## Problem details
Report the count of lines containing the word "computer" in the entries below, and nothing more.

[Pixel coordinate grounding data]
* * * * *
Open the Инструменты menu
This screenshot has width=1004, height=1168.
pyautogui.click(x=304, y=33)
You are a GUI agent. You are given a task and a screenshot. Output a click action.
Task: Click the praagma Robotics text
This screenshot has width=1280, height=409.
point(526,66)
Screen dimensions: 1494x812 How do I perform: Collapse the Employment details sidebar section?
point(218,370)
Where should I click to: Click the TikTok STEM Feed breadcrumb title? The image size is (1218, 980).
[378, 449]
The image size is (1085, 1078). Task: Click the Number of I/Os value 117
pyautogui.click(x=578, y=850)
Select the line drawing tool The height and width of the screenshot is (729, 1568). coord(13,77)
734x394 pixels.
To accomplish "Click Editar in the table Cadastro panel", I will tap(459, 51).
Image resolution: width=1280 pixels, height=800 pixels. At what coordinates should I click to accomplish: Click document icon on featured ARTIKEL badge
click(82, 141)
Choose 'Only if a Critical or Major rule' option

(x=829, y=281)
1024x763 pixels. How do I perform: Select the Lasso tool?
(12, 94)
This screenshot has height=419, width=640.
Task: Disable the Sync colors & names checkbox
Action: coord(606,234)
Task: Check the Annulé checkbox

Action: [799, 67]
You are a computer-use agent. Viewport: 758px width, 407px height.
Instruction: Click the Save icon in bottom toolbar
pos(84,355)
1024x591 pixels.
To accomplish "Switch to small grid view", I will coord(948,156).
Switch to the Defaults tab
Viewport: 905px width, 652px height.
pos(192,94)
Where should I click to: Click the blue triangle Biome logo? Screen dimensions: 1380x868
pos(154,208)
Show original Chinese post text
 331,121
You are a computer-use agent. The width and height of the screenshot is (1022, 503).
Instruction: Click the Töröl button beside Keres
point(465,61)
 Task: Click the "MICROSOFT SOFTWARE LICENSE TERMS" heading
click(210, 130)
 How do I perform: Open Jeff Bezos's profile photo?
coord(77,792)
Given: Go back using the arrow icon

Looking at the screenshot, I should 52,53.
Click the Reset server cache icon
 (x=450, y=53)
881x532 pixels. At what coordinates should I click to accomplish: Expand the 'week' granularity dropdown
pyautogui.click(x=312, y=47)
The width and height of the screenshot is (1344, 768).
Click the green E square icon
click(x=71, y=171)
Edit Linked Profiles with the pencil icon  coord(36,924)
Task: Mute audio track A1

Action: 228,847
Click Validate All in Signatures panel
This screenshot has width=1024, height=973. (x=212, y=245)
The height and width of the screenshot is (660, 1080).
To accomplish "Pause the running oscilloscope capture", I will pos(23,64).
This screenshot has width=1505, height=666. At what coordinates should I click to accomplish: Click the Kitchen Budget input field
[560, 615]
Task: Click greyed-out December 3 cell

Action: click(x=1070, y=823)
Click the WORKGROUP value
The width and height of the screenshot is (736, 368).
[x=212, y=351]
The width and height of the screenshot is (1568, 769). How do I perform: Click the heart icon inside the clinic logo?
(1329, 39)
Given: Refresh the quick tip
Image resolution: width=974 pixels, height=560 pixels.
* * * * *
## Answer area
2